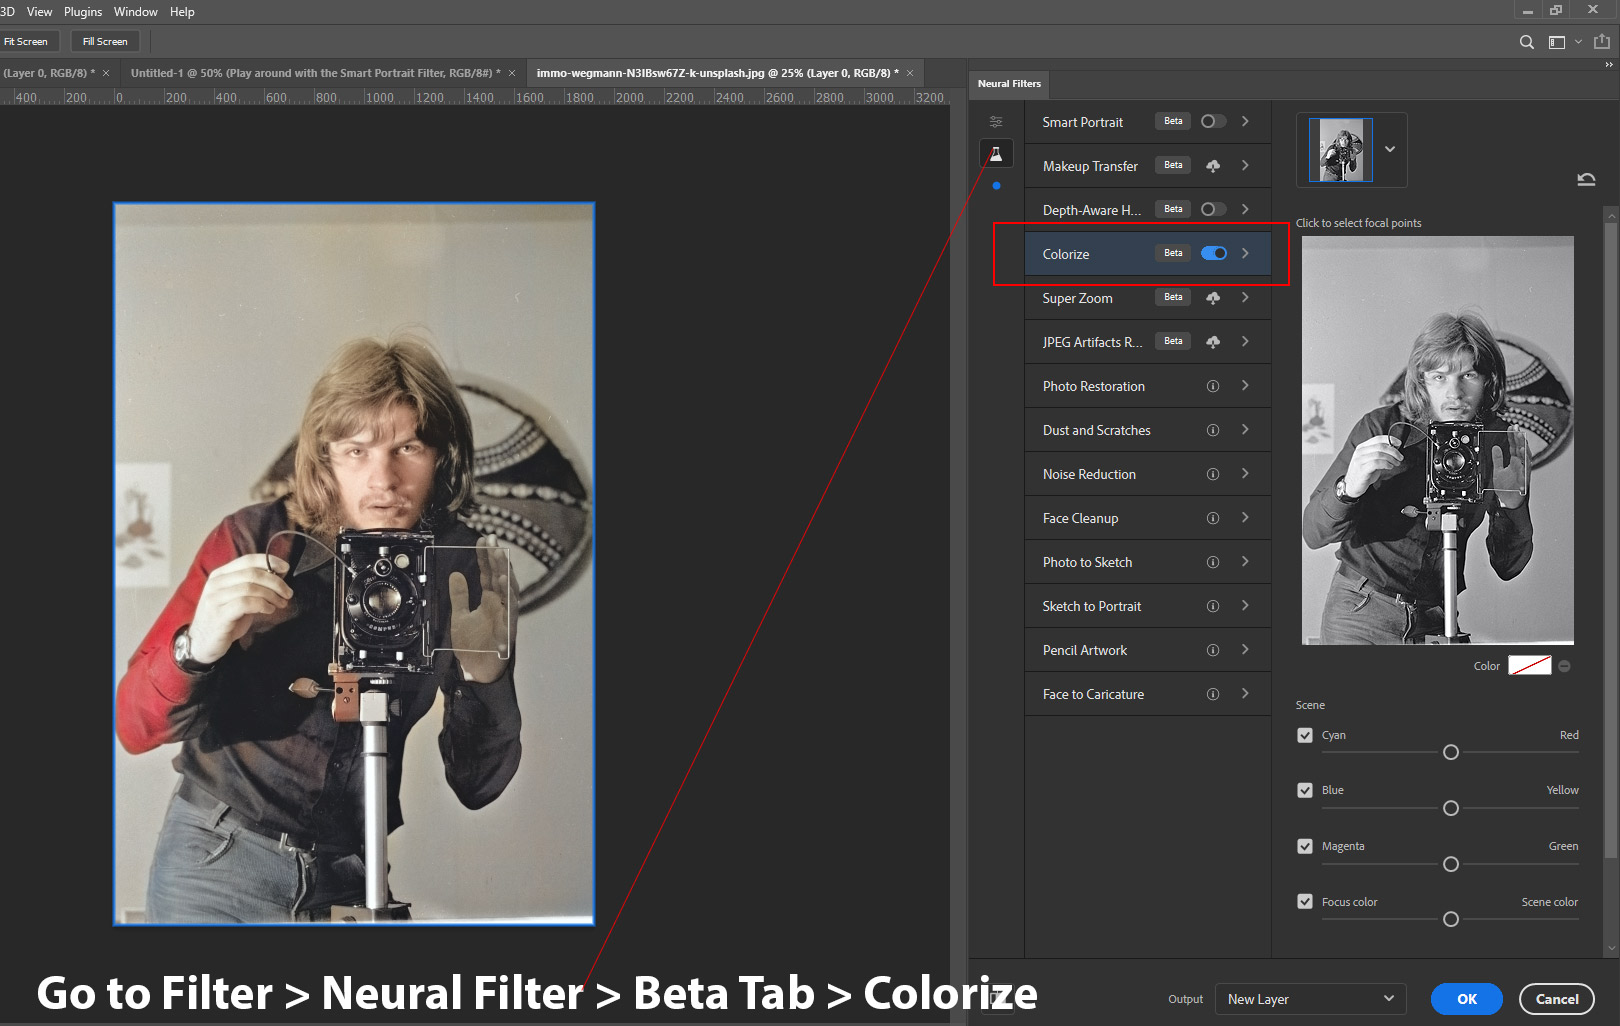Uncheck the Cyan Red checkbox

pos(1305,735)
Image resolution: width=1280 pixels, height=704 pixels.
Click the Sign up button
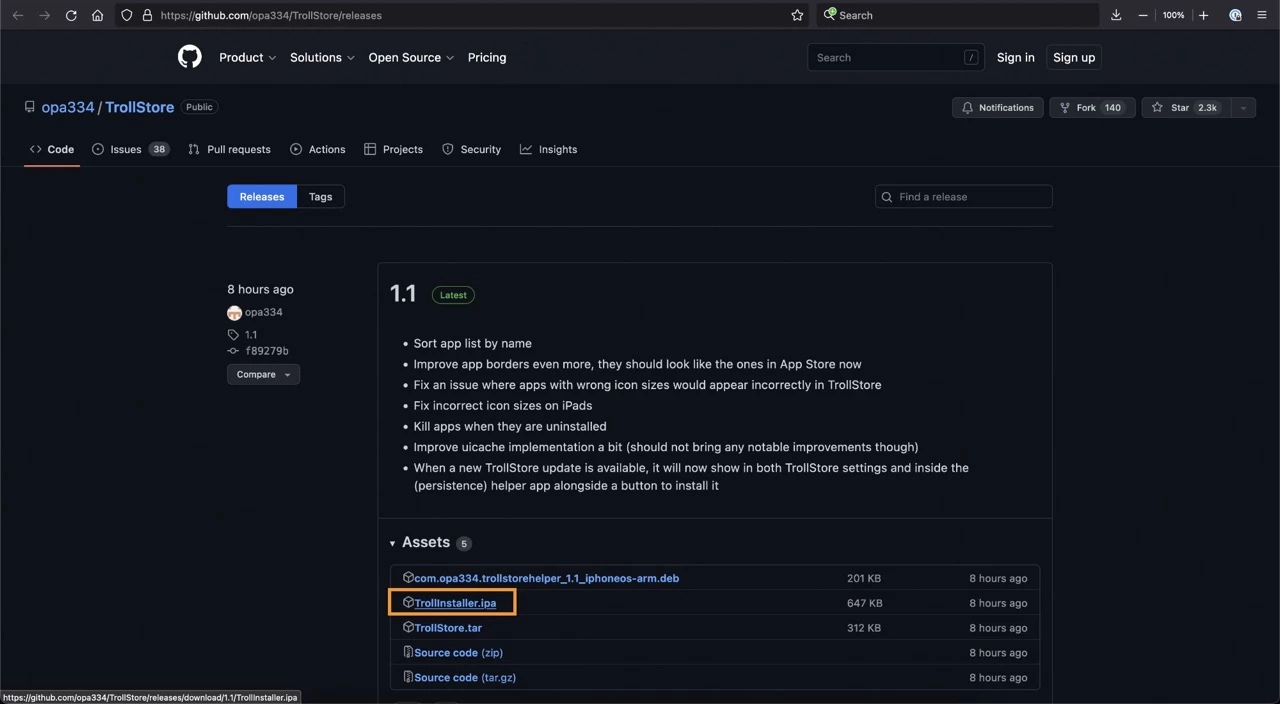[1073, 57]
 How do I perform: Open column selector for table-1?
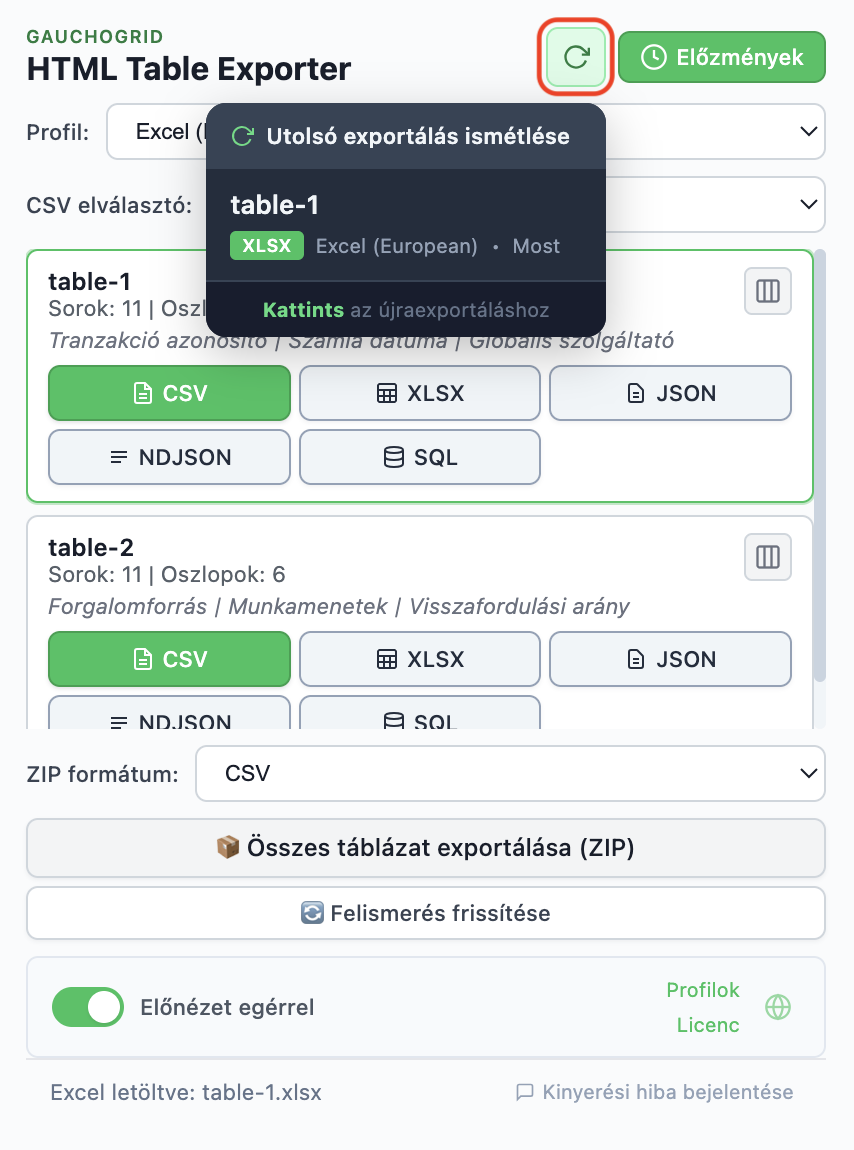click(x=767, y=291)
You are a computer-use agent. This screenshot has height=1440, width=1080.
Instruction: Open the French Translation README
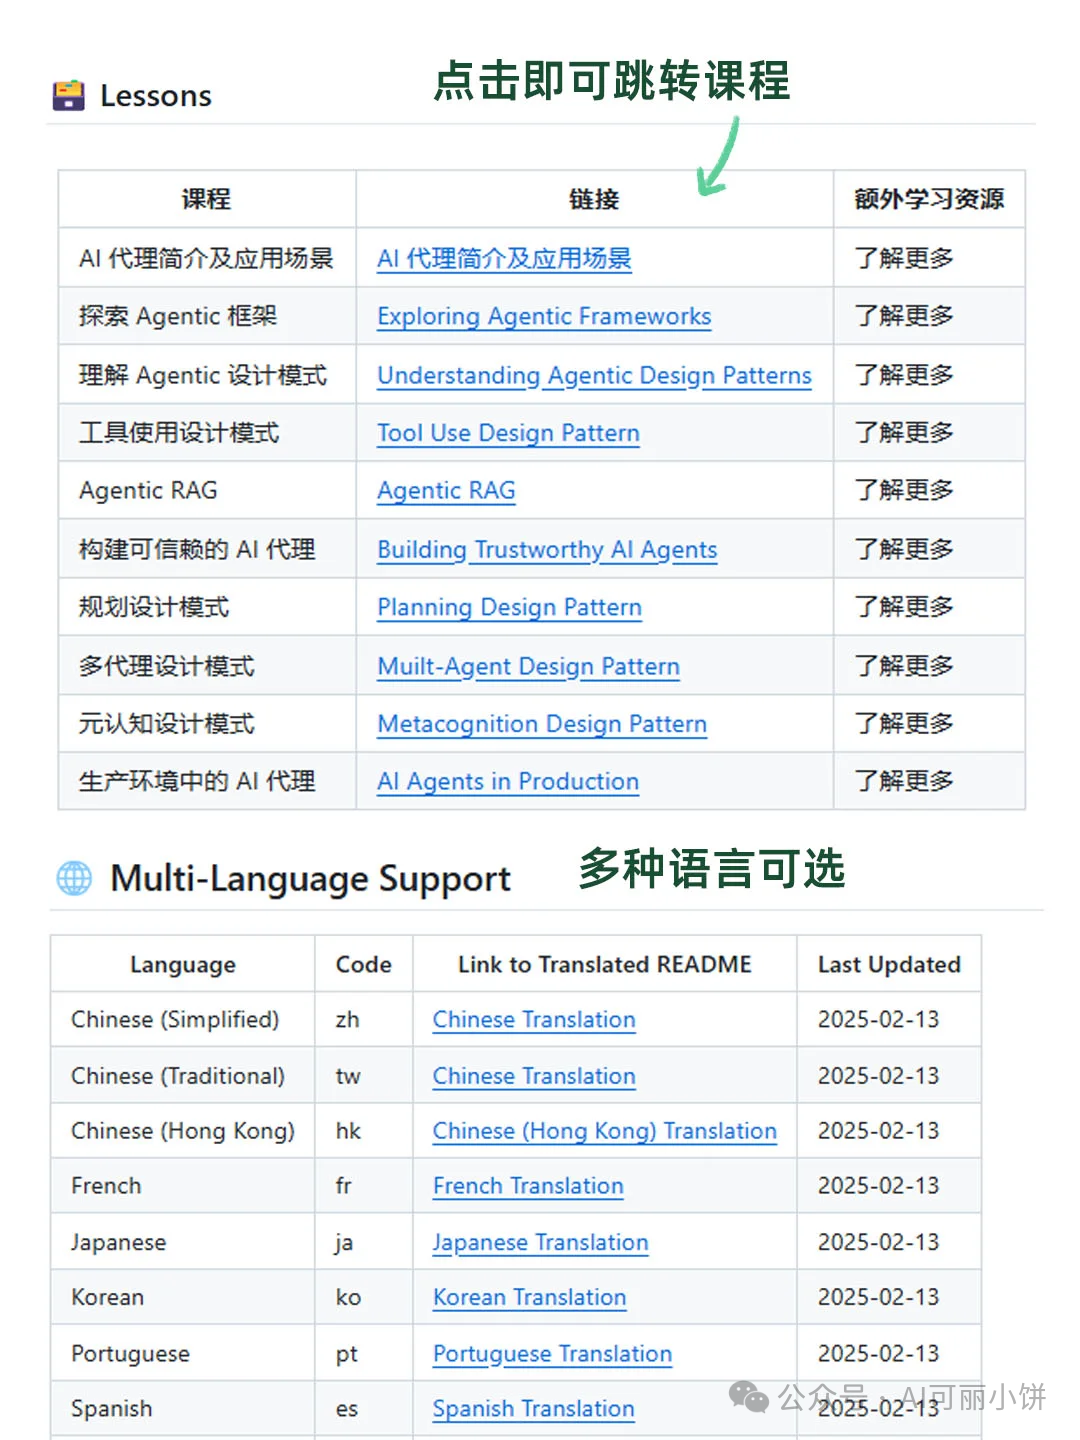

● ACTIVITY
Retype the line containing "How do I perform: Open" and all lines after it to the end of the material, exactly as written, leaving out any pictures.

● ANSWER TO THE EXERCISE
 How do I perform: Open column selector for table-1?
click(x=767, y=291)
You are a computer-use agent. This screenshot has height=1440, width=1080.
Instruction: Open the French Translation README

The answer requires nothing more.